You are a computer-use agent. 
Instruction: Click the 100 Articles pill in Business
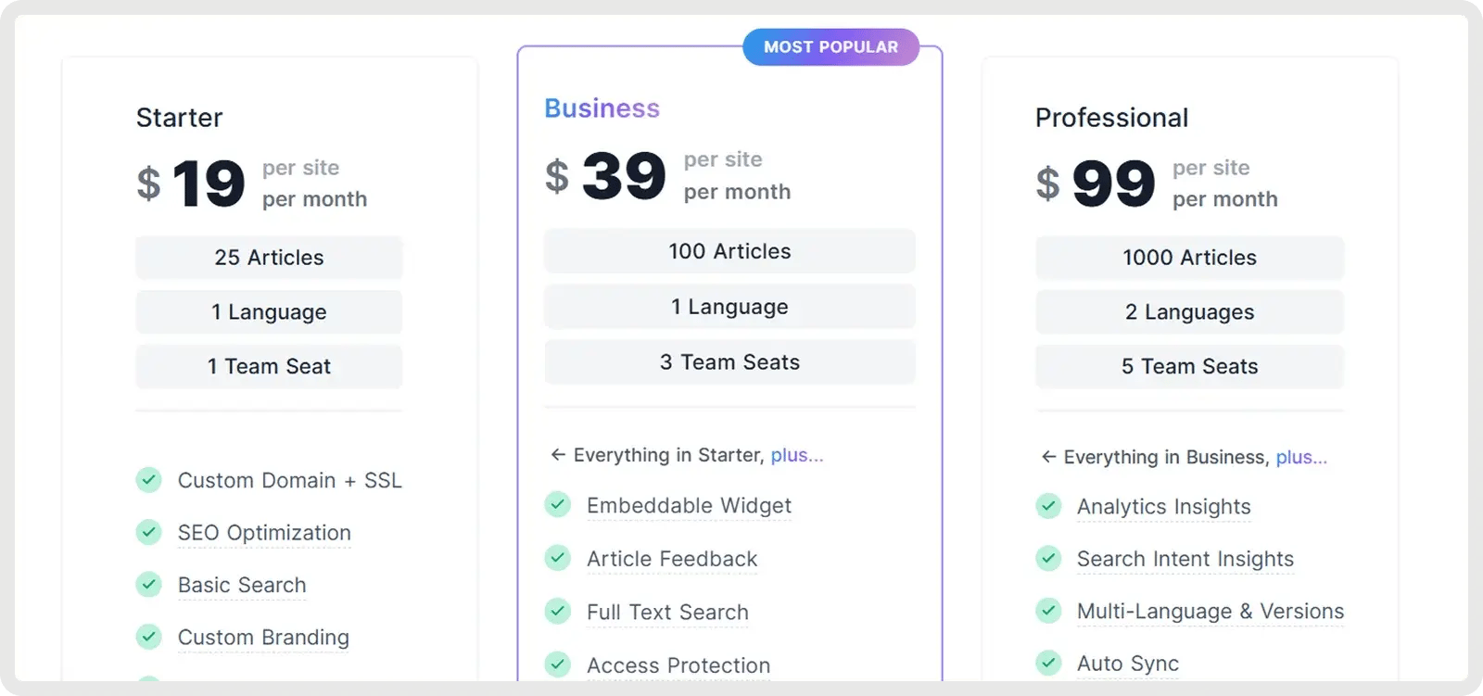coord(729,251)
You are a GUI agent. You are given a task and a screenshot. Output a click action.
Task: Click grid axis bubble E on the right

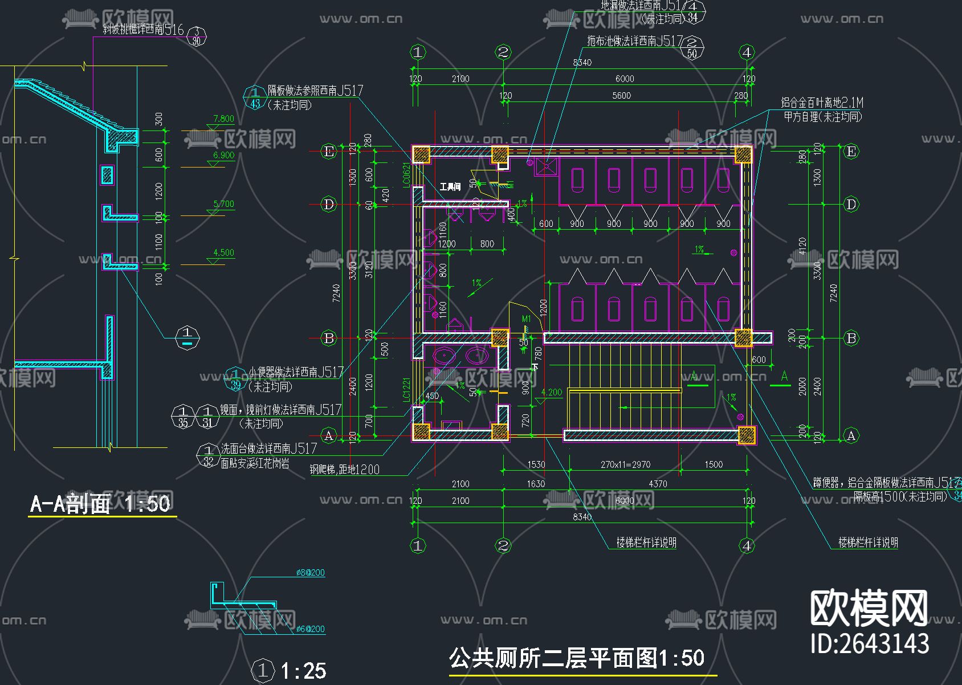(x=851, y=152)
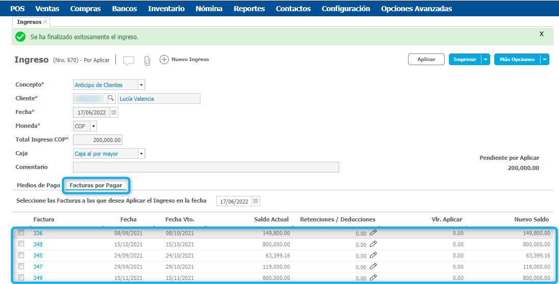Expand the Más Opciones dropdown arrow
Image resolution: width=559 pixels, height=284 pixels.
click(x=545, y=60)
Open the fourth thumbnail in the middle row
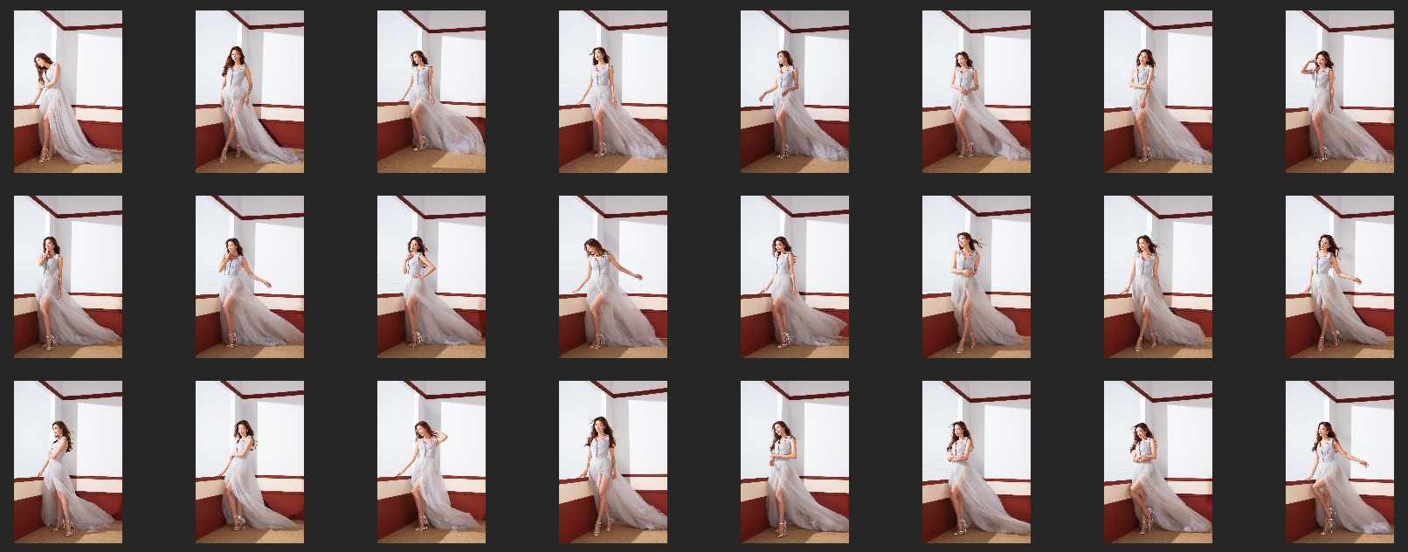Screen dimensions: 1408x552 coord(613,277)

-- -- --

* **Written instruction**: Rewrite all the lines above with every "agent" changed to "assistant" and everything else left as it is. Leave the pictures out.

* **Written solution**:
You are a computer-use assistant. 
Instruction: Click the 100 Articles pill in Business
coord(729,251)
You are a GUI assistant. You are given a task and a screenshot. Output a click action.
Task: Click grid axis bubble E on the right

(x=851, y=152)
Expand the Más Opciones dropdown arrow
Image resolution: width=559 pixels, height=284 pixels.
click(x=545, y=60)
Open the fourth thumbnail in the middle row
Screen dimensions: 1408x552 coord(613,277)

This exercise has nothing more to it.